_Description of the task_
Can you copy the listing below word for word, starting with its first line and continuing through the line that contains "pos(119,272)"?
-- start of Material shown --
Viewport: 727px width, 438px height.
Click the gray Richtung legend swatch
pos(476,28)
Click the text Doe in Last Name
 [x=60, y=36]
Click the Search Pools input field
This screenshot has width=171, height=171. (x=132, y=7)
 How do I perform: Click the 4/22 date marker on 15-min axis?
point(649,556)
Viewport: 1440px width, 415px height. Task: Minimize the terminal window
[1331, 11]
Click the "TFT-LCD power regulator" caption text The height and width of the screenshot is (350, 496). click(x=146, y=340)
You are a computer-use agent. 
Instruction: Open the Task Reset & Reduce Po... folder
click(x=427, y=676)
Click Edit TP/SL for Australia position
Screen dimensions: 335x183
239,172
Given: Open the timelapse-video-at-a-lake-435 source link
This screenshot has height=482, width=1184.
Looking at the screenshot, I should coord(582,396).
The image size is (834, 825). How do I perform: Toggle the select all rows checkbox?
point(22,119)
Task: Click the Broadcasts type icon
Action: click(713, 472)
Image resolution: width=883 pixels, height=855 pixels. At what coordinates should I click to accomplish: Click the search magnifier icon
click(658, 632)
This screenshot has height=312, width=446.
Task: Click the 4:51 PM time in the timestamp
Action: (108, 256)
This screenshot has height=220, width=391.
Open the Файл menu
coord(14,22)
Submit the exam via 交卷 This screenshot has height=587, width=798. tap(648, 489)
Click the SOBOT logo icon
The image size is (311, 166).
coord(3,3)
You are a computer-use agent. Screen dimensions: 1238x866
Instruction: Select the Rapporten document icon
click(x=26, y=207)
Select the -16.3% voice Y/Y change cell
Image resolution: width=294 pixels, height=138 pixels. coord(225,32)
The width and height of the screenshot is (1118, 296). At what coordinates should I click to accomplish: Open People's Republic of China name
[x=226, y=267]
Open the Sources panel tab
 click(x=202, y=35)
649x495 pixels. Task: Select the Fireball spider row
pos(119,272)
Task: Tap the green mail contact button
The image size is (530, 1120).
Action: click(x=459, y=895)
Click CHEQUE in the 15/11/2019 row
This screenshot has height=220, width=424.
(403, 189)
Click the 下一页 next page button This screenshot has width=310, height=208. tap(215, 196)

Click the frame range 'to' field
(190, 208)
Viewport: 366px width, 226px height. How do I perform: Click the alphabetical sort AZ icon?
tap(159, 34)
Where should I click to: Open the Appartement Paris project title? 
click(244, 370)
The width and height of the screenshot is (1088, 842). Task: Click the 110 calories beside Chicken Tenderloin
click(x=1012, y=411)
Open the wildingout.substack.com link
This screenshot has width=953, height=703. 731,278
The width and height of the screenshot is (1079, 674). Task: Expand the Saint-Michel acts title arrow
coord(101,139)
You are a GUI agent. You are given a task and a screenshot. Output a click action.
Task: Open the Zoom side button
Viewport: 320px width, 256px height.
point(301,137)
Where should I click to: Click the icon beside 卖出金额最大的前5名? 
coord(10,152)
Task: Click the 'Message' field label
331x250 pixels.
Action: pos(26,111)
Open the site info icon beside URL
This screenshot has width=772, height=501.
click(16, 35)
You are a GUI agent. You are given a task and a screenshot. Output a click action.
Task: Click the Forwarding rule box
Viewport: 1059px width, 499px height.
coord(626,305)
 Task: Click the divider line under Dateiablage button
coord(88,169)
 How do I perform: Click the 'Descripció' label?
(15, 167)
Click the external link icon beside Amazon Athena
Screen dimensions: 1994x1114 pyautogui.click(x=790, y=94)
-- end of Material shown --
_Expected answer_
Viewport: 727px width, 438px height.
Click the gray Richtung legend swatch
pos(476,28)
Click the text Doe in Last Name
 [x=60, y=36]
Click the Search Pools input field
This screenshot has width=171, height=171. (x=132, y=7)
 How do I perform: Click the 4/22 date marker on 15-min axis?
point(649,556)
Viewport: 1440px width, 415px height. Task: Minimize the terminal window
[1331, 11]
Click the "TFT-LCD power regulator" caption text The height and width of the screenshot is (350, 496). click(x=146, y=340)
You are a computer-use agent. 
Instruction: Open the Task Reset & Reduce Po... folder
click(x=427, y=676)
Click Edit TP/SL for Australia position
Screen dimensions: 335x183
239,172
Given: Open the timelapse-video-at-a-lake-435 source link
This screenshot has height=482, width=1184.
Looking at the screenshot, I should coord(582,396).
The image size is (834, 825). How do I perform: Toggle the select all rows checkbox?
point(22,119)
Task: Click the Broadcasts type icon
Action: click(713, 472)
Image resolution: width=883 pixels, height=855 pixels. At what coordinates should I click to accomplish: Click the search magnifier icon
click(658, 632)
This screenshot has height=312, width=446.
Task: Click the 4:51 PM time in the timestamp
Action: (108, 256)
This screenshot has height=220, width=391.
Open the Файл menu
coord(14,22)
Submit the exam via 交卷 This screenshot has height=587, width=798. tap(648, 489)
Click the SOBOT logo icon
The image size is (311, 166).
coord(3,3)
You are a computer-use agent. Screen dimensions: 1238x866
Instruction: Select the Rapporten document icon
click(x=26, y=207)
Select the -16.3% voice Y/Y change cell
Image resolution: width=294 pixels, height=138 pixels. coord(225,32)
The width and height of the screenshot is (1118, 296). At what coordinates should I click to accomplish: Open People's Republic of China name
[x=226, y=267]
Open the Sources panel tab
 click(x=202, y=35)
649x495 pixels. Task: Select the Fireball spider row
pos(119,272)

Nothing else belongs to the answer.